HAF changes the composition of loperamide-induced gut metabolites. Differential metabolites in the Venn diagram based on (A) cation detection and (B) anion detection. (C) Volcano map based on the LOP and CON groups. (D) Volcano map based on the LOP and HAF groups. (E) PCoA (principal coordinate analysis) based on all identified metabolites. (F) KEGG enrichment analysis. (G,H) Relative abundances of gut metabolites at the serotonergic synapse and arachidonic acid metabolism, respectively, which were significantly affected by loperamide or ATTF. (I) Relative abundances of butyric acid.

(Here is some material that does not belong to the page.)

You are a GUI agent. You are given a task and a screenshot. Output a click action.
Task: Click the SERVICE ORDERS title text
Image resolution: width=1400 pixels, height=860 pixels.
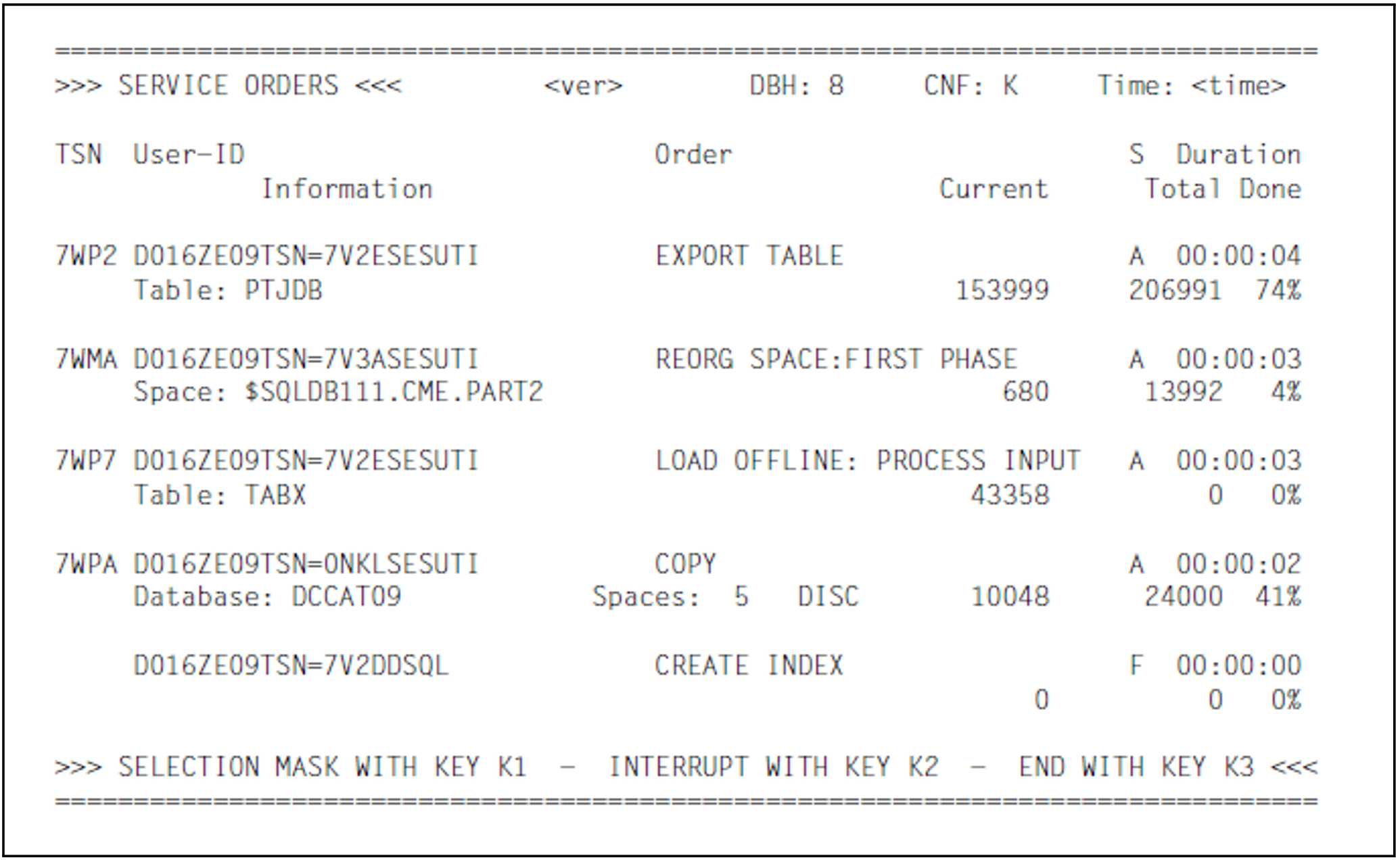[228, 86]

The data are expressed as the means ± SEMs (n = 6). *, compared with the CON group; #, ###, compared with the LOP group. *, p < 0.05; #, p < 0.05; ###, p < 0.001. Log2FC, multiple change value of the expression difference of metabolites between the two groups; −Log10(p value), statistical test value of the difference in the expression of metabolites. The higher the value, the more significant the expression difference. p < 0.05, n = 8 in each group.

Figure 5

HAF increased the expression of gastrointestinal motility-related factors in the colon of STC mice. (A,B) Induced nitric oxide synthases (iNOS) and serotonin (5-HT) in serum. (C–G) The mRNA expression of serotonin 2 receptor (5-HT_2A), phospholipase A2 (PLA₂), cyclooxygenase-2 (COX2), transient receptor potential cation channel, subfamily A, member 1 (TRPA1), and Myosin light chain 3(MLC3) in the colon. The data are expressed as the means ± SEMs (n = 8). *, compared with the CON group; #, ##, ###, compared with the LOP group. *, p < 0.05. #, p < 0.05; ##, p < 0.01; ###, p < 0.001.

Figure 6

Heatmaps showing bivariate correlations between specific gut microbiota, gut metabolites and core host parameters in STC mice. (A) Correlations between the differential microbe taxa and differential host parameters. (B) Correlations between differential intestinal metabolites in serotonergic synapses and differential host parameters. (C) Correlations between the differential microbe taxa and differential intestinal metabolites in serotonergic synapses. The color at each intersection indicates the value of the r coefficient; p values were adjusted for multiple testing according to the BH procedures. * indicates a significant correlation between these two parameters (p < 0.05, n = 6 in each group).